### What is being asked
Reproduce the records in full. Alter nothing.
::: Provided records
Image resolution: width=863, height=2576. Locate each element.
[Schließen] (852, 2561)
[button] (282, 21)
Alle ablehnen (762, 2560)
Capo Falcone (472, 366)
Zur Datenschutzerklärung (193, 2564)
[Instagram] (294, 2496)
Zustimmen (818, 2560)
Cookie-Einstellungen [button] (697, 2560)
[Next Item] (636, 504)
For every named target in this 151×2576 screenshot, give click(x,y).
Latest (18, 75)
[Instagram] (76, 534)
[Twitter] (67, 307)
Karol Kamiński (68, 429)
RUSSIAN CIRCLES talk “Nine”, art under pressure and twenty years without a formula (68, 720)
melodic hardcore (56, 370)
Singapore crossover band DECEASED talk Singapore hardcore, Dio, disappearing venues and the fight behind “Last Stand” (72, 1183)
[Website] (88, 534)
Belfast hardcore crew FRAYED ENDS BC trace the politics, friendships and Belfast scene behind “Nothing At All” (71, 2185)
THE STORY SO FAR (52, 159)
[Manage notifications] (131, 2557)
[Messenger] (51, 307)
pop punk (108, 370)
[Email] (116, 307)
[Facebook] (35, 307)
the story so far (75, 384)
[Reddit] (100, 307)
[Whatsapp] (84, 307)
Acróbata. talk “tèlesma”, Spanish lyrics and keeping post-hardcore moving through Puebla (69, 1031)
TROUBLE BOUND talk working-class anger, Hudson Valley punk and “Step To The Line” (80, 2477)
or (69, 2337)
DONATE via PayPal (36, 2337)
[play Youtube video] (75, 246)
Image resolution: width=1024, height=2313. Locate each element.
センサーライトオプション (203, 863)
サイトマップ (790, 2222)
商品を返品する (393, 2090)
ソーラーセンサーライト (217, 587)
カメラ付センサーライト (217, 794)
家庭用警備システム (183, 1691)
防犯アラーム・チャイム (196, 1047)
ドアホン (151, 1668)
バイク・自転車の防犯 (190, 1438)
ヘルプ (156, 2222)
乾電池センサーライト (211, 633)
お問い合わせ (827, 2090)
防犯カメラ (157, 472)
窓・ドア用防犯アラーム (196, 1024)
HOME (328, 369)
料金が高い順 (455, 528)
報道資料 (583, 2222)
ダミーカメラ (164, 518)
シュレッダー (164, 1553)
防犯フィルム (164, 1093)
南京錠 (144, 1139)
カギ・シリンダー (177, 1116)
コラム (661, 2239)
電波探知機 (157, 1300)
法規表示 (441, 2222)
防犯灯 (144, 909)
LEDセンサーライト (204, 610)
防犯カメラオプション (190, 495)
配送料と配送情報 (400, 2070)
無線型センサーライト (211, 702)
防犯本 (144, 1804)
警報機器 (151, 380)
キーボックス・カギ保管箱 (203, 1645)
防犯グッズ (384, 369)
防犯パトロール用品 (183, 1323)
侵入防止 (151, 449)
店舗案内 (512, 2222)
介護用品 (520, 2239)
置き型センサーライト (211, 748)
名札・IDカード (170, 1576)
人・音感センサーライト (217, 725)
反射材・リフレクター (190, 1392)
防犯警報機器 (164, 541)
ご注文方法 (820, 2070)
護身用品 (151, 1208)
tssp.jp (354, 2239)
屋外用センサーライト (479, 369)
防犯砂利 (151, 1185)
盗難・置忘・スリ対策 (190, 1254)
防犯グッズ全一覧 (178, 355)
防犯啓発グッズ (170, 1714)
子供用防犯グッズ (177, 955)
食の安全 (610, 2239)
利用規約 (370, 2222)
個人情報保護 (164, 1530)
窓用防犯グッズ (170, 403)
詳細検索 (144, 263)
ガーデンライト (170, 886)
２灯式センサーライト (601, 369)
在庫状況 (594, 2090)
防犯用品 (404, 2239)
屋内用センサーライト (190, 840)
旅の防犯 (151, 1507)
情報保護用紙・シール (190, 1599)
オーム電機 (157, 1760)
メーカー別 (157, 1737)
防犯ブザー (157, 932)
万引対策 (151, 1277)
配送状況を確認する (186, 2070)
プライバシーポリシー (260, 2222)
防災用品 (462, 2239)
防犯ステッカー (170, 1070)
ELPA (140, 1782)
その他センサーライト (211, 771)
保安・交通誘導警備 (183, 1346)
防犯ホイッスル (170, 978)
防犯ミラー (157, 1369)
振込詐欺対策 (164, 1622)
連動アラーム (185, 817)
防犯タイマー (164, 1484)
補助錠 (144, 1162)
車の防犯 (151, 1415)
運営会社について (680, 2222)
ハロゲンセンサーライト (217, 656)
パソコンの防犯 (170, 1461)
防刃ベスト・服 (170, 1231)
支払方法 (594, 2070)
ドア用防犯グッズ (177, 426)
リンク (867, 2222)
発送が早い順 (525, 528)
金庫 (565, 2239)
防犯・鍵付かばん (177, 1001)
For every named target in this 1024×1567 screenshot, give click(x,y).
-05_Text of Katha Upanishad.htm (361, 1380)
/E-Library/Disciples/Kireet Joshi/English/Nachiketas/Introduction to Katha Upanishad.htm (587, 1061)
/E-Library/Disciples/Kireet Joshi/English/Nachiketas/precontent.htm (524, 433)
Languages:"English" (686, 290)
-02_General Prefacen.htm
::::::
### Your response
Image resolution: width=863, height=2576. Locate each element.
[Schließen] (852, 2561)
[button] (282, 21)
Alle ablehnen (762, 2560)
Capo Falcone (472, 366)
Zur Datenschutzerklärung (193, 2564)
[Instagram] (294, 2496)
Zustimmen (818, 2560)
Cookie-Einstellungen [button] (697, 2560)
[Next Item] (636, 504)
For every named target in this 151×2576 screenshot, give click(x,y).
Latest (18, 75)
[Instagram] (76, 534)
[Twitter] (67, 307)
Karol Kamiński (68, 429)
RUSSIAN CIRCLES talk “Nine”, art under pressure and twenty years without a formula (68, 720)
melodic hardcore (56, 370)
Singapore crossover band DECEASED talk Singapore hardcore, Dio, disappearing venues and the fight behind “Last Stand” (72, 1183)
[Website] (88, 534)
Belfast hardcore crew FRAYED ENDS BC trace the politics, friendships and Belfast scene behind “Nothing At All” (71, 2185)
THE STORY SO FAR (52, 159)
[Manage notifications] (131, 2557)
[Messenger] (51, 307)
pop punk (108, 370)
[Email] (116, 307)
[Facebook] (35, 307)
the story so far (75, 384)
[Reddit] (100, 307)
[Whatsapp] (84, 307)
Acróbata. talk “tèlesma”, Spanish lyrics and keeping post-hardcore moving through Puebla (69, 1031)
TROUBLE BOUND talk working-class anger, Hudson Valley punk and “Step To The Line” (80, 2477)
or (69, 2337)
DONATE via PayPal (36, 2337)
[play Youtube video] (75, 246)
Image resolution: width=1024, height=2313. Locate each element.
センサーライトオプション (203, 863)
サイトマップ (790, 2222)
商品を返品する (393, 2090)
ソーラーセンサーライト (217, 587)
カメラ付センサーライト (217, 794)
家庭用警備システム (183, 1691)
防犯アラーム・チャイム (196, 1047)
ドアホン (151, 1668)
バイク・自転車の防犯 (190, 1438)
ヘルプ (156, 2222)
乾電池センサーライト (211, 633)
お問い合わせ (827, 2090)
防犯カメラ (157, 472)
窓・ドア用防犯アラーム (196, 1024)
HOME (328, 369)
料金が高い順 (455, 528)
報道資料 (583, 2222)
ダミーカメラ (164, 518)
シュレッダー (164, 1553)
防犯フィルム (164, 1093)
南京錠 (144, 1139)
カギ・シリンダー (177, 1116)
コラム (661, 2239)
電波探知機 (157, 1300)
法規表示 (441, 2222)
防犯灯 (144, 909)
LEDセンサーライト (204, 610)
防犯カメラオプション (190, 495)
配送料と配送情報 (400, 2070)
無線型センサーライト (211, 702)
防犯本 (144, 1804)
警報機器 (151, 380)
キーボックス・カギ保管箱 (203, 1645)
防犯グッズ (384, 369)
防犯パトロール用品 (183, 1323)
侵入防止 (151, 449)
店舗案内 (512, 2222)
介護用品 (520, 2239)
置き型センサーライト (211, 748)
名札・IDカード (170, 1576)
人・音感センサーライト (217, 725)
反射材・リフレクター (190, 1392)
防犯警報機器 (164, 541)
ご注文方法 (820, 2070)
護身用品 (151, 1208)
tssp.jp (354, 2239)
屋外用センサーライト (479, 369)
防犯砂利 (151, 1185)
盗難・置忘・スリ対策 (190, 1254)
防犯グッズ全一覧 (178, 355)
防犯啓発グッズ (170, 1714)
子供用防犯グッズ (177, 955)
食の安全 (610, 2239)
利用規約 (370, 2222)
個人情報保護 (164, 1530)
窓用防犯グッズ (170, 403)
詳細検索 (144, 263)
ガーデンライト (170, 886)
２灯式センサーライト (601, 369)
在庫状況 (594, 2090)
防犯用品 (404, 2239)
屋内用センサーライト (190, 840)
旅の防犯 (151, 1507)
情報保護用紙・シール (190, 1599)
オーム電機 (157, 1760)
メーカー別 (157, 1737)
防犯ブザー (157, 932)
万引対策 (151, 1277)
配送状況を確認する (186, 2070)
プライバシーポリシー (260, 2222)
防災用品 (462, 2239)
防犯ステッカー (170, 1070)
ELPA (140, 1782)
その他センサーライト (211, 771)
保安・交通誘導警備 (183, 1346)
防犯ホイッスル (170, 978)
防犯ミラー (157, 1369)
振込詐欺対策 (164, 1622)
連動アラーム (185, 817)
防犯タイマー (164, 1484)
補助錠 (144, 1162)
車の防犯 (151, 1415)
運営会社について (680, 2222)
ハロゲンセンサーライト (217, 656)
パソコンの防犯 (170, 1461)
防刃ベスト・服 (170, 1231)
支払方法 (594, 2070)
ドア用防犯グッズ (177, 426)
リンク (867, 2222)
発送が早い順 (525, 528)
金庫 (565, 2239)
防犯・鍵付かばん (177, 1001)
For every named target in this 1024×1567 screenshot, give click(x,y).
-05_Text of Katha Upanishad.htm (361, 1380)
/E-Library/Disciples/Kireet Joshi/English/Nachiketas/Introduction to Katha Upanishad.htm (587, 1061)
/E-Library/Disciples/Kireet Joshi/English/Nachiketas/precontent.htm (524, 433)
Languages:"English" (686, 290)
-02_General Prefacen.htm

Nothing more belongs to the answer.